WITH SELF COMPUTE nameorassignlist [DEPENDENT ON dependencies]

What It's For

A shorthand way of defining computed attributes. This variant form of WITH/COMPUTE simply treats self as RESULT, placing it on the namespace stack for the execution of the nameorassignlist.

How It Works

When an attribute defined in the "nameorassignlist" is requested, compute all attributes from nameorassignlist, in the order they are listed, caching the results for the remainder of the (sub)transaction (unless reset by a change to a DEPENDENT ON attribute). The DataSkin itself is placed on the namespace stack during execution of the nameorassignlist, so expressions can refer to other attributes without having to prefix them with self.. WITH SELF COMPUTE executes slightly faster than an otherwise equivalent WITH self COMPUTE statement, and a lot faster than repeating self.foo, self.bar, and so on in an expression.

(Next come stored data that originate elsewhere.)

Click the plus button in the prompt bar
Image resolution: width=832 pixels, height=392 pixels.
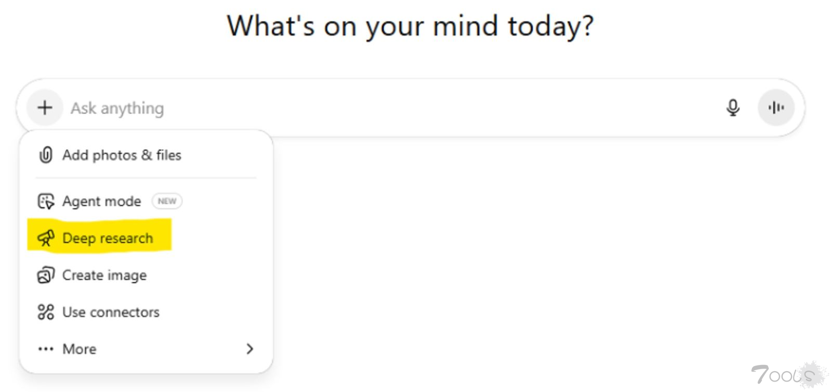45,108
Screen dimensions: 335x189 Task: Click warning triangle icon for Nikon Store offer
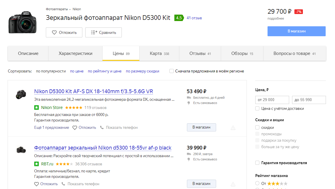[233, 128]
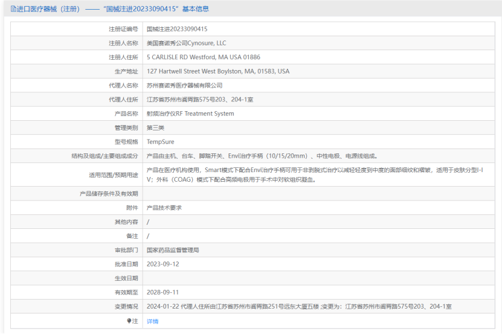
Task: Click the management category value 第三类
Action: pyautogui.click(x=155, y=127)
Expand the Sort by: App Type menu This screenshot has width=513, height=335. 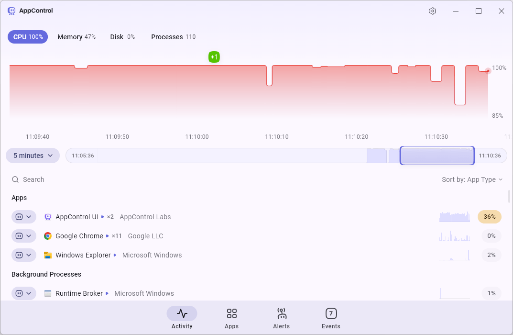(472, 179)
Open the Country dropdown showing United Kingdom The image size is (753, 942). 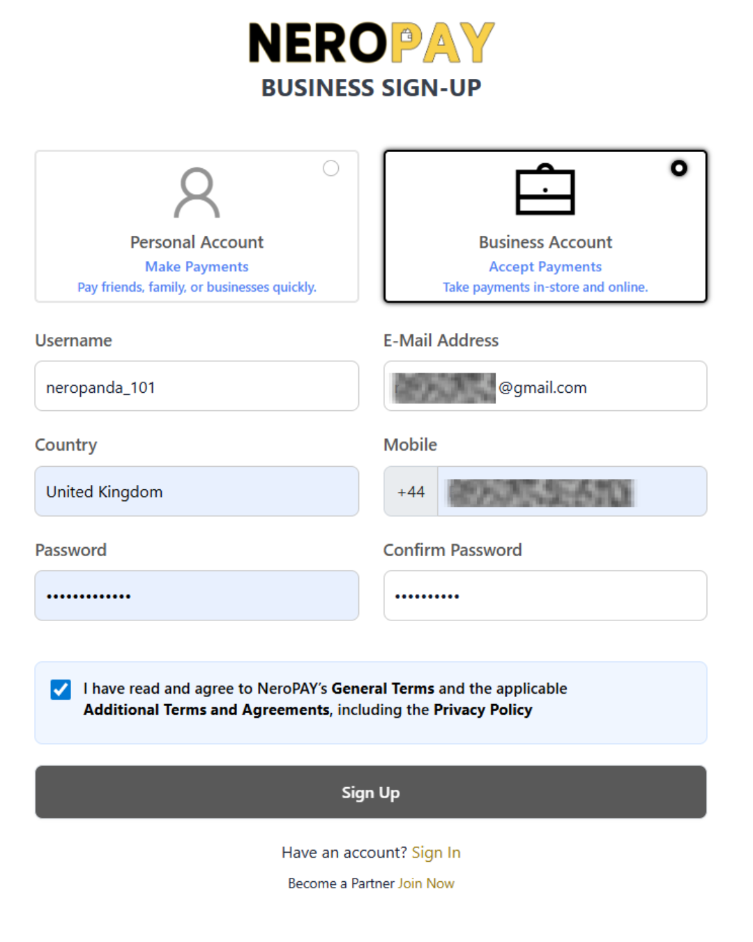click(196, 491)
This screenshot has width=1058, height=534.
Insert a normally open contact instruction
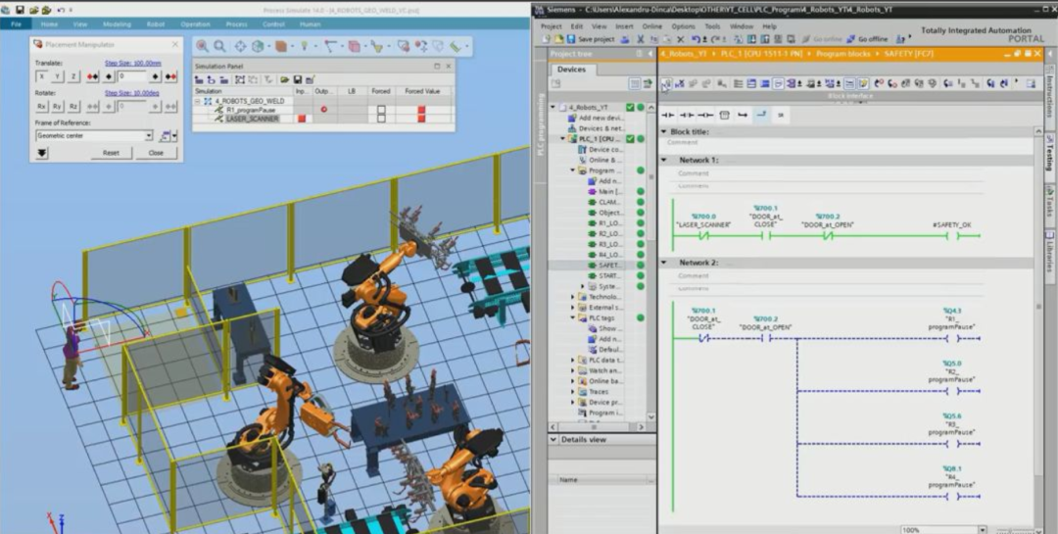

The optional DEPENDENT ON clause declares that the computed attributes depend on the listed attributes for their values, and that if any of the DEPENDENT ON attributes are overwritten, the cached values should be reset. (And thus recomputed the next time they are accessed.) This is helpful for ensuring that calculation-based attributes always reflect the object's current state. Note, however, that the attributes are only reset if a DEPENDENT ON attribute is changed by being written to. A change in the value calculated or retrieved by another statement or provider has no effect on the attribute cache.

Examples

  • Simple computed attribute. The formula will be computed the first time the DataSkin needs to know its total_cost attribute in a given (sub)transaction. Notice how much shorter this is than the equivalent example shown under the general WITH/COMPUTE examples. It will also execute more quickly, although by an utterly insignificant amount:
        WITH SELF COMPUTE total_cost = labor_cost+material_cost
        DEPENDENT ON labor_cost,material_cost
    
  • Interdependent computed attributes. Again, it's much less verbose, and a hair faster than its generic WITH/COMPUTE cousin:
        WITH SELF COMPUTE
          area            = width * height,
          square_yards    = area / 9,
          price_per_sq_yd = total_cost / square_yards
    
        # We have to list 'real' attributes, not intermediate values!
        DEPENDENT ON  width,height,labor_cost,material_cost
    

[WHEN eventspec] STORE attributelist USING expression [SAVING mementolist]

What It's For

Storing/updating attributes in an external data source. The attributelist can contain an asterisk (*) to mean "all attributes".

How It Works

When an attribute listed in "attributelist" is changed/deleted, the new value is cached in the DataSkin until a (sub)transaction commit occurs. At that time, "expression" is called, with the 'OLD[]' variable containing the values saved by "mementolist", if specified. (See the section above on "Declaration Parameters" for more details on how memento lists work.)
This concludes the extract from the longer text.